The filings show that the network of politically active nonprofit groups backed by the Kochs and fellow donors in the 2012 elections financially outpaced other independent groups on the right and, on its own, matched the long-established national coalition of labor unions that serves as one of the biggest sources of support for Democrats.
Key players in the Koch-backed network have already begun engaging in the 2014 midterm elections, hiring new staff members to expand operations and strafing House and Senate Democrats with hard-hitting ads over their support for the Affordable Care Act.
Its funders remain largely unknown; the coalition was carefully constructed with extensive legal barriers to shield its donors.
But they have substantial firepower. Together, the 17 conservative groups that made up the network raised at least $407 million during the 2012 campaign, according to the analysis of tax returns by The Washington Post and the Center for Responsive Politics, a nonpartisan group that tracks money in politics.
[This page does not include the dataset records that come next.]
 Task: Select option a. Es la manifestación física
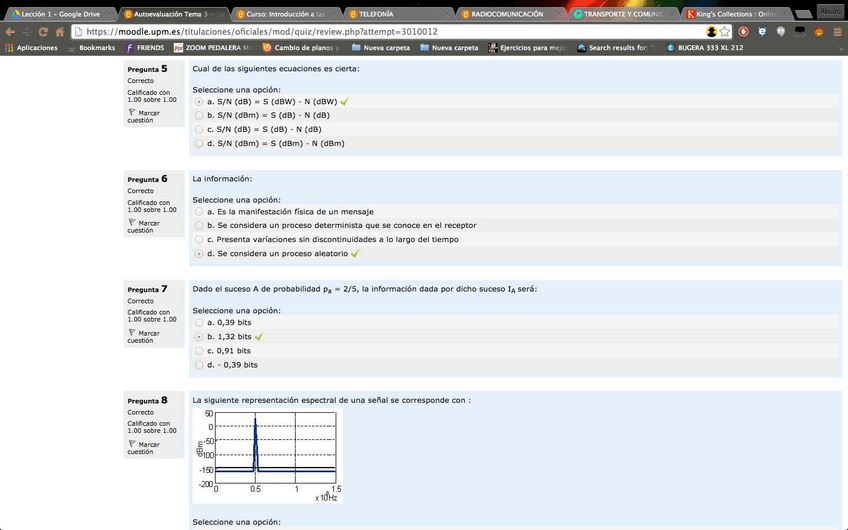click(x=199, y=212)

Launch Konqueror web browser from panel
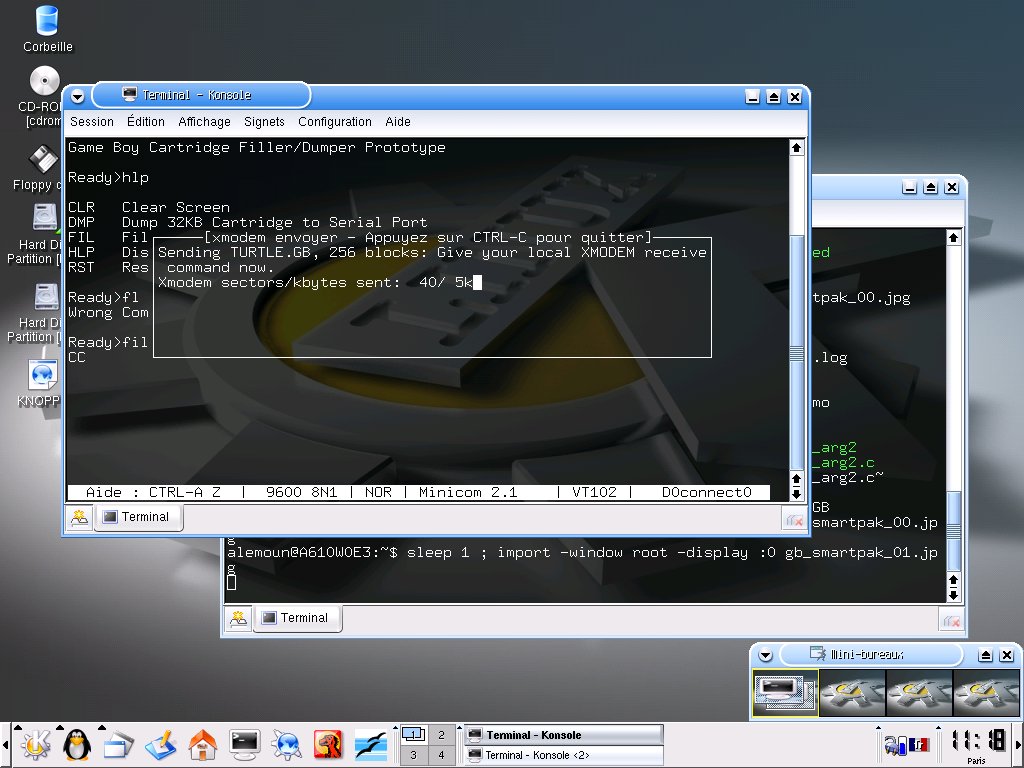tap(287, 743)
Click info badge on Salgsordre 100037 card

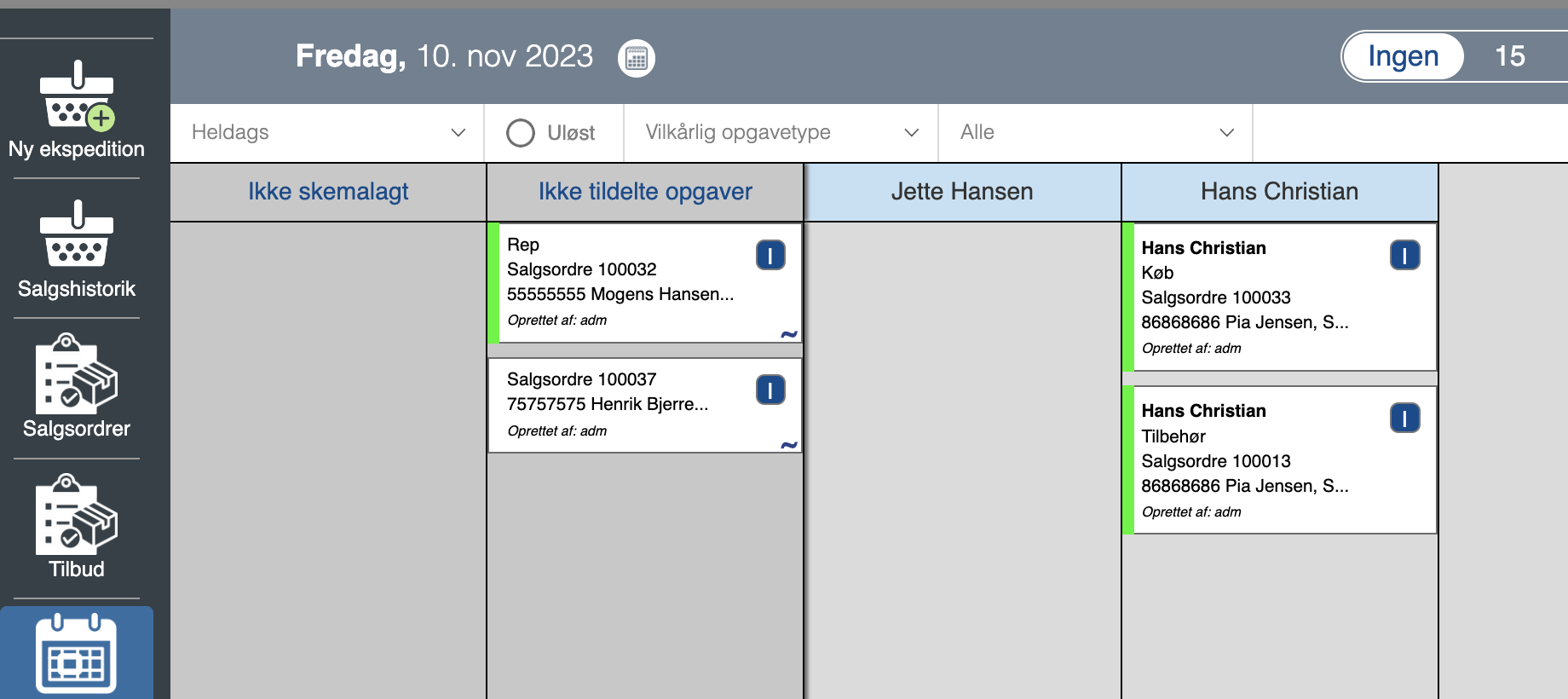pos(770,390)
A labyrinth of tax-exempt groups and limited-liability companies helps mask the sources of the money, much of which went to voter mobilization and television ads attacking President Obama and congressional Democrats, according to tax filings and campaign finance reports.
The coalition’s revenue surpassed that of the Crossroads organizations, a super PAC and nonprofit group co-founded by GOP strategist Karl Rove that together brought in $325 million in the last cycle.
The left has its own financial muscle, of course; unions plowed roughly $400 million into national, state and local elections in 2012. A network of wealthy liberal donors organized by the group Democracy Alliance mustered about $100 million for progressive groups and super PACs in the last election cycle, according to a source familiar with the totals.
The donor network organized by the Kochs — along with funding an array of longtime pro-
Republican groups such as the U.S. Chamber of Commerce, the National Rifle Association and Americans for Tax Reform — distributed money to a coalition of groups that share the brothers’ libertarian, free-market perspective. Each group was charged with a specialized task such as youth outreach, Latino engagement or data crunching.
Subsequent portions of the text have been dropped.